[Excerpts from a dataset]
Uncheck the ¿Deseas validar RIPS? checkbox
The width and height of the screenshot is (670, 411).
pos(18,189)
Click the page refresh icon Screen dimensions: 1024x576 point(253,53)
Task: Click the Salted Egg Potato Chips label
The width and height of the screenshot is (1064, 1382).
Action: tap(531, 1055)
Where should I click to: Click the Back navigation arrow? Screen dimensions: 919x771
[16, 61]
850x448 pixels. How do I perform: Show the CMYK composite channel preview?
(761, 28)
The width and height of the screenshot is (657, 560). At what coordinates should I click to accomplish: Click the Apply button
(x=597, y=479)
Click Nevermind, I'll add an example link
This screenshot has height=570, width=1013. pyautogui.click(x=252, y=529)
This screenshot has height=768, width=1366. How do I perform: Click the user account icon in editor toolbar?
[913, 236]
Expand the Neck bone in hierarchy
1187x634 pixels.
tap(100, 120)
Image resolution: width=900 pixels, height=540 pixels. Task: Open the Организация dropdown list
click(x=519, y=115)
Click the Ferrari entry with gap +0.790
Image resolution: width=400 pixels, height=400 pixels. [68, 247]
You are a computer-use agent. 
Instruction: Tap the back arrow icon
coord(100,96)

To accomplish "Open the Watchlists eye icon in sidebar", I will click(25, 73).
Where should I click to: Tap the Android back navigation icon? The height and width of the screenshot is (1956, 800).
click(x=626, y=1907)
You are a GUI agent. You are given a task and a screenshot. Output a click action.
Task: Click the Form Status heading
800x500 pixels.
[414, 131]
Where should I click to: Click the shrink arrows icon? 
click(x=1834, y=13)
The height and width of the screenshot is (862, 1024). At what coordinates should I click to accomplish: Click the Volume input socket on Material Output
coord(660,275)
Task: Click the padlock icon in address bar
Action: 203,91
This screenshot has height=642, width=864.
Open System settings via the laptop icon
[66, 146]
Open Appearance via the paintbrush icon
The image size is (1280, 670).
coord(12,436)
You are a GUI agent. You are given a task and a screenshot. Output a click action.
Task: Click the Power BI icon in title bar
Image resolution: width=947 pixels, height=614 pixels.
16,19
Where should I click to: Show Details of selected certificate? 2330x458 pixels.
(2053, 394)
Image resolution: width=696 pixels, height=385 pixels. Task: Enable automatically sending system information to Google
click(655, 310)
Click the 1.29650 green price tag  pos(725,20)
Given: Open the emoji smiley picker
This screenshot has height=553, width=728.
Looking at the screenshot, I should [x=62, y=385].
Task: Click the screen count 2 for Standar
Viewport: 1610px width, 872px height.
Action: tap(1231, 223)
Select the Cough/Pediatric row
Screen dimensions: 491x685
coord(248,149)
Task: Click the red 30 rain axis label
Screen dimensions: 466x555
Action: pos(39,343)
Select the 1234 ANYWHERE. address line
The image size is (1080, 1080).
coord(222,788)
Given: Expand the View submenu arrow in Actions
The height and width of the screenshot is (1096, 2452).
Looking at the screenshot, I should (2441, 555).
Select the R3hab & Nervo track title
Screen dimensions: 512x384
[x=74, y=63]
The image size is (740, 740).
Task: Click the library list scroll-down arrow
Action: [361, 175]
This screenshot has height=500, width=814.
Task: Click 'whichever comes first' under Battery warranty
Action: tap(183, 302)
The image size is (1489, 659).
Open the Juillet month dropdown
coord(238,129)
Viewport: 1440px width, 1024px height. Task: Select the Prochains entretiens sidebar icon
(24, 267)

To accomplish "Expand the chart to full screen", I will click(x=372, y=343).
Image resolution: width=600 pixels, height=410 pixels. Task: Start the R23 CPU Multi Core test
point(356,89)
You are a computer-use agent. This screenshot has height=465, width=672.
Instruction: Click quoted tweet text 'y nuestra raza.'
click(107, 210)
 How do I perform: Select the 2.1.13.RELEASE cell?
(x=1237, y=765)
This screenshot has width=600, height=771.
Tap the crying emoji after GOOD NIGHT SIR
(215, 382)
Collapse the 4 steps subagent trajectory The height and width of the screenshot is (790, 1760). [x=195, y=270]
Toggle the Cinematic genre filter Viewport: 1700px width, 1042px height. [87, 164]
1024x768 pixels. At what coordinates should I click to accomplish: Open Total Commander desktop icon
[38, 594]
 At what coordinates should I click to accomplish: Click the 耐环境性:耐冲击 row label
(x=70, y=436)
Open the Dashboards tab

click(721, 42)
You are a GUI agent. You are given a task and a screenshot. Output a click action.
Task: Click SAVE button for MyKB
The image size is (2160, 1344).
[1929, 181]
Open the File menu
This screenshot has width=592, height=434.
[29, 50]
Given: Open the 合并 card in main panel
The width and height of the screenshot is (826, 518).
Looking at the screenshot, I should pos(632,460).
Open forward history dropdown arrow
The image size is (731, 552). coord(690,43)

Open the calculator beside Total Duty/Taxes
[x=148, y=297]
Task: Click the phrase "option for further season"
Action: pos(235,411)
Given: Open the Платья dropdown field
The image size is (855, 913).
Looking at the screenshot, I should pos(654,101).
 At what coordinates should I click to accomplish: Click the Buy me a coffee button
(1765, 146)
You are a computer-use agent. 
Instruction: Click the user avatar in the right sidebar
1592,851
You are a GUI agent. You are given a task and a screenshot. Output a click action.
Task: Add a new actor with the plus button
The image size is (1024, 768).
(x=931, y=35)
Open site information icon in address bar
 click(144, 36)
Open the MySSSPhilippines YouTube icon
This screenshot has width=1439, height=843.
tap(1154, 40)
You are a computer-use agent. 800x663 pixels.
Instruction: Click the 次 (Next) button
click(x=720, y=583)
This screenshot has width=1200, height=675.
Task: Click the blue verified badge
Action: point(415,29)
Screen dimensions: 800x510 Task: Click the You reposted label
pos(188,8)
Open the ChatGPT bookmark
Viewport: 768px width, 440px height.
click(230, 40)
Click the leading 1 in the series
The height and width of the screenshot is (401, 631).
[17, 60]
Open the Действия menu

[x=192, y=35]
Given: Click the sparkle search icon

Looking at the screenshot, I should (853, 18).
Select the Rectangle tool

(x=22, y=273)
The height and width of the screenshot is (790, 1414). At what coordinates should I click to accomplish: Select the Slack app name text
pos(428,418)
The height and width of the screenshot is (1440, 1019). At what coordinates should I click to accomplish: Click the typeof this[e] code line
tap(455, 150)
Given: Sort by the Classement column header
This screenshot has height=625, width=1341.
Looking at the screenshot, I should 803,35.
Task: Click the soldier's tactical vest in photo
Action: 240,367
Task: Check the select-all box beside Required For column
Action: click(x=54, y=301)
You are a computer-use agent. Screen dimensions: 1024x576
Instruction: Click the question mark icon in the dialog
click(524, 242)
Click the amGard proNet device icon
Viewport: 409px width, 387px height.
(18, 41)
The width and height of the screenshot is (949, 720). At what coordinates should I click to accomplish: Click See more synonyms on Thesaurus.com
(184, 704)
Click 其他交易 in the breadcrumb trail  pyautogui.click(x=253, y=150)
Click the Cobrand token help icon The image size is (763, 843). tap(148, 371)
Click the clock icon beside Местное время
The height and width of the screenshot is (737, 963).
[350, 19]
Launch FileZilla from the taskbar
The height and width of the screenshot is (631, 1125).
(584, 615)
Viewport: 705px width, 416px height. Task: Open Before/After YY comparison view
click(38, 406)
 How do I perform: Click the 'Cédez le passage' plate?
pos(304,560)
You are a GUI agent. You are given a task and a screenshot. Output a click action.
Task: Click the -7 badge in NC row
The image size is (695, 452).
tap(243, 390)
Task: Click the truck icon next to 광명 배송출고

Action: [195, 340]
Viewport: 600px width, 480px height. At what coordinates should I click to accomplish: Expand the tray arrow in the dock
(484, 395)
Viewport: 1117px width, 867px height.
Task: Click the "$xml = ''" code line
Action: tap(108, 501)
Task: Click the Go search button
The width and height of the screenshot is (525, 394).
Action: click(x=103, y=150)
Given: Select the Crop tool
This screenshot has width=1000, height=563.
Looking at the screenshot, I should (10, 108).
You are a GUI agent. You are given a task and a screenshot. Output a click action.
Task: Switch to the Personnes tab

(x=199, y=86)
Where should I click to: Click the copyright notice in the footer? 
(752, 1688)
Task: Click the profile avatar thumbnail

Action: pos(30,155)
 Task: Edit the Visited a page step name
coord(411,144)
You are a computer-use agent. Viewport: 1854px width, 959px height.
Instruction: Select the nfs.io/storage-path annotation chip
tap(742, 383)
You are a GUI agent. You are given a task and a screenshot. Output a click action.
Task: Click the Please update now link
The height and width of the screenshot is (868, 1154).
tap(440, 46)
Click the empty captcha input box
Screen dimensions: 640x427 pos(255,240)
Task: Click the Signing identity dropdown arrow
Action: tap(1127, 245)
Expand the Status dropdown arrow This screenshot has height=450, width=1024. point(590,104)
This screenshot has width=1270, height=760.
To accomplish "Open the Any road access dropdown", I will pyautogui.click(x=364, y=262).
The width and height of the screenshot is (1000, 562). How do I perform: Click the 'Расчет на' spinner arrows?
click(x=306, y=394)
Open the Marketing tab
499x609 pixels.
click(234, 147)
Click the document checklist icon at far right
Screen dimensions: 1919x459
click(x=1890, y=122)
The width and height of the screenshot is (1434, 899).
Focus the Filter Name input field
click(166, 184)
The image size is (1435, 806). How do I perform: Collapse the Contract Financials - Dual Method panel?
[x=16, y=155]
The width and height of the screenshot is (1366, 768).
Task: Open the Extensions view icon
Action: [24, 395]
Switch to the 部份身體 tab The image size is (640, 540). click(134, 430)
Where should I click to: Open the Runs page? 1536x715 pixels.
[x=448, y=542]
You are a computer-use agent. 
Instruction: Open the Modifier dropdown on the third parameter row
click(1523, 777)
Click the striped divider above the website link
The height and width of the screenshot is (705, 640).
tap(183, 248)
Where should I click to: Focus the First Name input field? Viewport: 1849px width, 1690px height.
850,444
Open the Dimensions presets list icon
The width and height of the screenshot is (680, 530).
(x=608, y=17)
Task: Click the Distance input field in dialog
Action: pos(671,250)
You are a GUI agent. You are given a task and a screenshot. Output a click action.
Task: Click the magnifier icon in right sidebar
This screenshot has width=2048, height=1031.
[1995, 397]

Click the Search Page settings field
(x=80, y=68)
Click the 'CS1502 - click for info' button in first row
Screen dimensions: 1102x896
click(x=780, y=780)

• [INSTRUCTIONS TO FOLLOW]
Transcribe nothing except the lines from the one with "Where should I click to: Focus" through the end of the data above, each exactly as it appears.

• [ANSWER BOX]
Where should I click to: Focus the First Name input field? Viewport: 1849px width, 1690px height.
850,444
Open the Dimensions presets list icon
The width and height of the screenshot is (680, 530).
(x=608, y=17)
Task: Click the Distance input field in dialog
Action: pos(671,250)
You are a GUI agent. You are given a task and a screenshot. Output a click action.
Task: Click the magnifier icon in right sidebar
This screenshot has width=2048, height=1031.
[1995, 397]

Click the Search Page settings field
(x=80, y=68)
Click the 'CS1502 - click for info' button in first row
Screen dimensions: 1102x896
click(x=780, y=780)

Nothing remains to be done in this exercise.